Rewrite all of the records below as a numbered list with one line per item, leaving out the blank lines.

[[ SUPPLIED DATA, beginning ]]

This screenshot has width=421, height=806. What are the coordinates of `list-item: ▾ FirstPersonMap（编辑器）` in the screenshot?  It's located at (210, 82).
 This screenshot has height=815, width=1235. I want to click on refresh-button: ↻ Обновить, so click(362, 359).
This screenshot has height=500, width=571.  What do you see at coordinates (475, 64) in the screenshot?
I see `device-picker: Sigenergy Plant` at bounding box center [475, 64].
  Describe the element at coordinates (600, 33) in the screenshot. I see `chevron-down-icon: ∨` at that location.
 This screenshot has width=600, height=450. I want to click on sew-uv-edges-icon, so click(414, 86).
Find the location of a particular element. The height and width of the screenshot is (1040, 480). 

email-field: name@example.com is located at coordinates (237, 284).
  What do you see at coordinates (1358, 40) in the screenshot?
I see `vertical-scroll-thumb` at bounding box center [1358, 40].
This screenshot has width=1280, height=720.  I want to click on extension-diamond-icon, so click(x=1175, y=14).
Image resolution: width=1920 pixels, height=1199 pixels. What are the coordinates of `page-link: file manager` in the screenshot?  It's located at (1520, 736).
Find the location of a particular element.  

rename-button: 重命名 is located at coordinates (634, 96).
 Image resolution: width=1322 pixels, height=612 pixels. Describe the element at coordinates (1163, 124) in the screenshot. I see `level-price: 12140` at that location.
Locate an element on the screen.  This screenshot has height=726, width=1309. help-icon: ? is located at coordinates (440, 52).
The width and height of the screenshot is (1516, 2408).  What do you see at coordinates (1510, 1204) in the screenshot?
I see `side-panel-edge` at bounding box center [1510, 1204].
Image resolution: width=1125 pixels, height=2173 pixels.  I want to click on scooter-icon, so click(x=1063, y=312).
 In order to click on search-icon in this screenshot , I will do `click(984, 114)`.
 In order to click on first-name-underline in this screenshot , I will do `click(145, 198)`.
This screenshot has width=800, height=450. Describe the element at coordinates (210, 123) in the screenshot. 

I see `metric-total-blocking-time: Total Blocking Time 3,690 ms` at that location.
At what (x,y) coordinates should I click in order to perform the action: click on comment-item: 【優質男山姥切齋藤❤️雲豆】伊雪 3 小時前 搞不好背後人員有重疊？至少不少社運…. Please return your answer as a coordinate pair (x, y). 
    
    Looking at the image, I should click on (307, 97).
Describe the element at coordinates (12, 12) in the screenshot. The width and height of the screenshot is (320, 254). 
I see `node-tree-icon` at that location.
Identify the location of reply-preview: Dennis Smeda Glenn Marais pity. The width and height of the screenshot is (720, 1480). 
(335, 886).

[[ SUPPLIED DATA, end ]]

OUTPUT:
1. This screenshot has width=421, height=806. What are the coordinates of `list-item: ▾ FirstPersonMap（编辑器）` in the screenshot?  It's located at (210, 82).
2.  This screenshot has height=815, width=1235. I want to click on refresh-button: ↻ Обновить, so click(362, 359).
3. This screenshot has height=500, width=571.  What do you see at coordinates (475, 64) in the screenshot?
4. I see `device-picker: Sigenergy Plant` at bounding box center [475, 64].
5.   Describe the element at coordinates (600, 33) in the screenshot. I see `chevron-down-icon: ∨` at that location.
6.  This screenshot has width=600, height=450. I want to click on sew-uv-edges-icon, so click(414, 86).
7. Find the location of a particular element. The height and width of the screenshot is (1040, 480). 
8. email-field: name@example.com is located at coordinates (237, 284).
9.   What do you see at coordinates (1358, 40) in the screenshot?
10. I see `vertical-scroll-thumb` at bounding box center [1358, 40].
11. This screenshot has width=1280, height=720.  I want to click on extension-diamond-icon, so click(x=1175, y=14).
12. Image resolution: width=1920 pixels, height=1199 pixels. What are the coordinates of `page-link: file manager` in the screenshot?  It's located at (1520, 736).
13. Find the location of a particular element.  
14. rename-button: 重命名 is located at coordinates (634, 96).
15.  Image resolution: width=1322 pixels, height=612 pixels. Describe the element at coordinates (1163, 124) in the screenshot. I see `level-price: 12140` at that location.
16. Locate an element on the screen.  This screenshot has height=726, width=1309. help-icon: ? is located at coordinates (440, 52).
17. The width and height of the screenshot is (1516, 2408).  What do you see at coordinates (1510, 1204) in the screenshot?
18. I see `side-panel-edge` at bounding box center [1510, 1204].
19. Image resolution: width=1125 pixels, height=2173 pixels.  I want to click on scooter-icon, so click(x=1063, y=312).
20.  In order to click on search-icon in this screenshot , I will do `click(984, 114)`.
21.  In order to click on first-name-underline in this screenshot , I will do `click(145, 198)`.
22. This screenshot has width=800, height=450. Describe the element at coordinates (210, 123) in the screenshot. 
23. I see `metric-total-blocking-time: Total Blocking Time 3,690 ms` at that location.
24. At what (x,y) coordinates should I click in order to perform the action: click on comment-item: 【優質男山姥切齋藤❤️雲豆】伊雪 3 小時前 搞不好背後人員有重疊？至少不少社運…. Please return your answer as a coordinate pair (x, y). 
25.     Looking at the image, I should click on (307, 97).
26. Describe the element at coordinates (12, 12) in the screenshot. The width and height of the screenshot is (320, 254). 
27. I see `node-tree-icon` at that location.
28. Identify the location of reply-preview: Dennis Smeda Glenn Marais pity. The width and height of the screenshot is (720, 1480). 
29. (335, 886).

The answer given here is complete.